Remove Doubles Without Sort?


 
Thread Tools Search this Thread
Top Forums UNIX for Dummies Questions & Answers Remove Doubles Without Sort?
# 8  
Old 12-12-2012
Quote:
Originally Posted by jim mcnamara
That was helpful. If I've understood correctly, bipinajith's pattern is telling awk to treat the data as a single column array, assign keys to each value, (hash table?), then if the same key comes up again, it's negated.
It's still hard for me to parse the pattern, though. It seems awk is doing an awful lot with very little. But I guess these are all just operators, and all the functions are built into awk.
I still have questions, of course. But I feel like I need to do some reading, first. I appreciate all of your help, everyone!
# 9  
Old 12-14-2012
Quote:
Originally Posted by sudon't
That was helpful. If I've understood correctly, bipinajith's pattern is telling awk to treat the data as a single column array
$0 means 'the entire unmodified line', pure and simple. You can change what 'line' means to awk, but by default, it uses newlines like everything else.

Quote:
assign keys to each value, (hash table?)
You can think of it as a hash table if you like. It could actually be built from a tree or list, but that doesn't really matter -- the point is, you can do a["qwerty"]=5; print a["qwerty"] and get 5 out.
Quote:
It's still hard for me to parse the pattern, though. It seems awk is doing an awful lot with very little.
awk is like grep or sed, in that it has a built-in loop which runs code on every line individually. But it's like perl or shell in that it has no hardcoded function.

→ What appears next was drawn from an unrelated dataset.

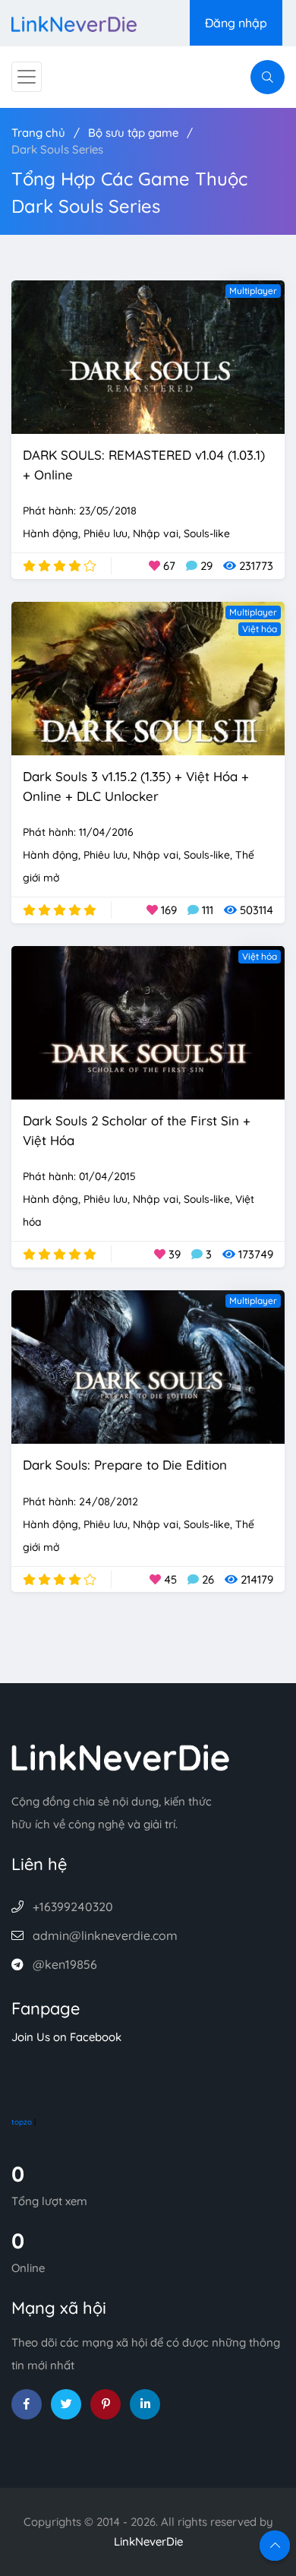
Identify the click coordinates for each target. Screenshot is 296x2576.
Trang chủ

awk statements are like conditional { code block }. Whenever the conditional is true, it runs the { code block }. If you leave off { code block }, it assumes { print }, which will print the entire unmodified line.

So, awk '1' acts like cat, because 1 is always true. awk '/regex/' acts like grep "regex", because /regex/ is true whenever the current line matches the regular expression.

Now imagine what happens for every line for awk 'A[$0]++

The first time a line is seen, the value of A for that line will be "", a blank string. awk will consider this false, and not print the line. Next time, it will be a nonzero number, which awk considers true, causing it to print the line.
These 2 Users Gave Thanks to Corona688 For This Post:
# 10  
Old 12-15-2012
Code:
awk '!arr[$0]++' wordlist_file

# 11  
Old 12-20-2012
"Work in Place"

Sorry, had a bit on my plate over the last week, so I had to come back to this.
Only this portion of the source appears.